We decided that our setup was probably not going to attract any further attention from the eagle family, so we retrieved the trap and went to meet up with the rest of our crew at the other trap site that seemed to still hold some promise. The eagles hadn’t seen the fish yet but were in the area, and they had two of their young in the trees around them begging for food. My time there was limited as I had a long drive to do before the day was over, and just as I was about to leave for my drive back to California, we got one!
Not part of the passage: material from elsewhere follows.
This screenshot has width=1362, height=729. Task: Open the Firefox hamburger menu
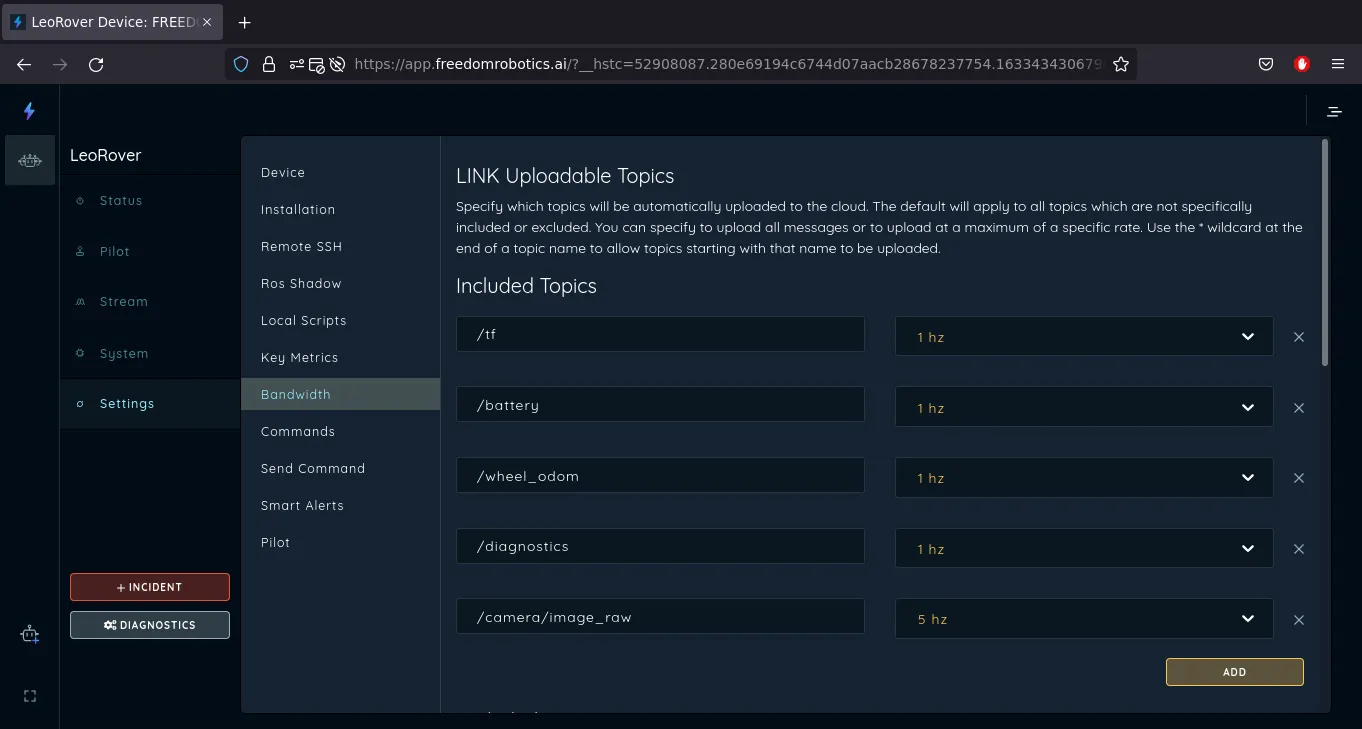[1338, 64]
A hatch year bald eagle went for the fish, and although an adult was the preferred target, it could still be tagged for the study. Things happened VERY fast. We were posted up on a bluff above the river to monitor the trap, so when the bird hit it, we immediately drove down to the river bank, jumped out and ran to get close to it, before approaching the last bit of distance slowly and carefully. First priority was safety of the bird and us, and we didn’t want to create more stress than it was already experiencing. Brian handled it with amazing skill and professionalism. It had grabbed the fish, then when it realized it was caught, it flew/walked/swam over to a gravel bar in the shallow river where it was sitting when we got there.
To minimize stress (for the bird and us!), a falconers hood is placed over the head of the bird. This is also a common technique used in bird rescue and rehabilitation, and during exams of captive birds, because most birds tend to go into a hypnotized state of calm once the hood is over its eyes. The exam and attachment of the transmitter went quickly and smoothly.
After feeding the eagle some trout and giving it some water to be sure it was hydrated after its ordeal, we released the eagle back onto the river. After the hood was removed and it was placed on the ground, it took a few seconds for it to get its bearings, then it flapped its gigantic wings and turned east, getting over a fence and landing in a stand of trees upriver. Mission accomplished.
I must say that I had a lot of mixed feelings about capturing the bird, and about putting a transmitter on it, as the device is attached by strapping it around its body, and it sits on its back like a very small backpack. I find some solace in knowing that professionals like Brian are executing trapping like this in a professional manner and minimizing stress for the birds, and that these birds are participating in studies that could help the lives of many of their kind in the future. Your sacrifice does not go unnoticed.
The visual and auditory impact alone of the gas pads is tremendous on the landscape. The night that we slept there amid them all on BLM land near the river, the remote area looked like it was covered with lots of small towns due to the number of lights. It wasn’t until morning that I realized most of these “towns” were drilling pads, with a few ranches interspersed. During the night, loud explosions occurred with regularity. Many people in the area believe that these extraction processes could be poisoning their air and water. The ethics and methods surrounding energy extraction are hot topics right now, and the long-term impacts on humans and the greater ecosystem have yet to be determined – but I know that I am certainly concerned. Nothing comes without a cost. I urge everyone to educate themselves about this issue and the next time you fill up your gas tank or turn on your stove, take a second to think about where your energy is coming from. And be thankful for it.
Good luck my eagle friend, I look forward to thinking of you and your kind flying free over clean waters for many generations to come.